Риоли уходил, и Карабичев долго смотрел ему вслед. Он вспоминал их длинный разговор о страшном безногом калеке, который так поразил воображение Карабичева. Риоли убедительно доказал ему, что в этом случае все попытки его что-то понять будут бесплодны. Калека был психически неполноценным, и никакая схема чужого интеллекта и эмоций не могла быть четко отпечатана в этой сумеречной душе.
— Я предполагаю, — сказал тогда Риоли, — что ваша жена раздробилась на несколько… как бы это сказать… осколков.

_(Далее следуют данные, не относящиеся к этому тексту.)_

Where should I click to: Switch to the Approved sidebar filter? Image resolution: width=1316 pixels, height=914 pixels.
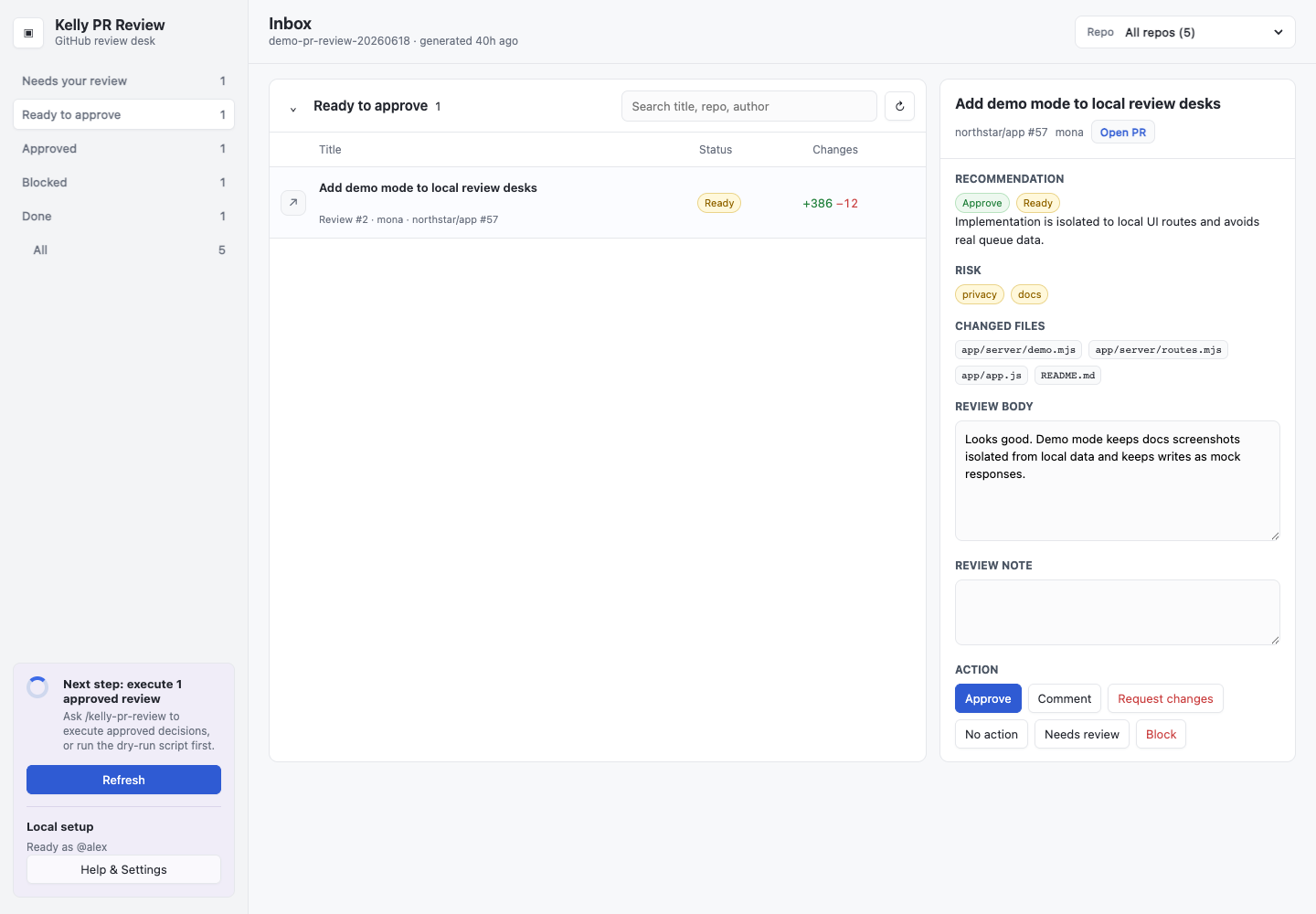(123, 149)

Она передала слепок своей души многим людям, в том числе и этому калеке. Бросьте свои поиски. Возвращайтесь домой. Когда все утихнет, пройдет некоторое время, и материальная основа вашей жены сама восстановит ее прежний моральный и логический облик. Вам нечего беспокоиться. Умейте ждать.
Однажды вечером, когда Андрей уже чувствовал себя совсем хорошо и начинал потихоньку мечтать о выписке, с ним что-то случилось. Он лежал в постели возле окна и со скукой рассматривал узкие длинные листья неизвестных деревьев.
Вдруг он ощутил мгновенную слабость и боль, Он испугался. "Что со мной? Рецидив?" Но боль, ворвавшаяся в его тело, нисколько не напоминала прежнюю унылую ломоту в плече. Эта боль, как волна, накрыла его всего, и он завертелся в ее невидимых вихрях. Потом она медленно соскользнула, оставив во всем теле сладкую размагничивающую негу. Пот, покрывший лоб Карабичева, высох, на щеках затеплился румянец. И вдруг Карабичев с ужасом ощутил, что вместе с этой волной боли из него уходит что-то самое важное, самое главное в его жизни. Вместе с ней уплывало его «я»; боль извлекла из каких-то таинственных глубин его сущность. А теперь на больничной койке оставалось лежать нечто, носившее имя Андрей Карабичев, но имеющее к нему самое отдаленное отношение.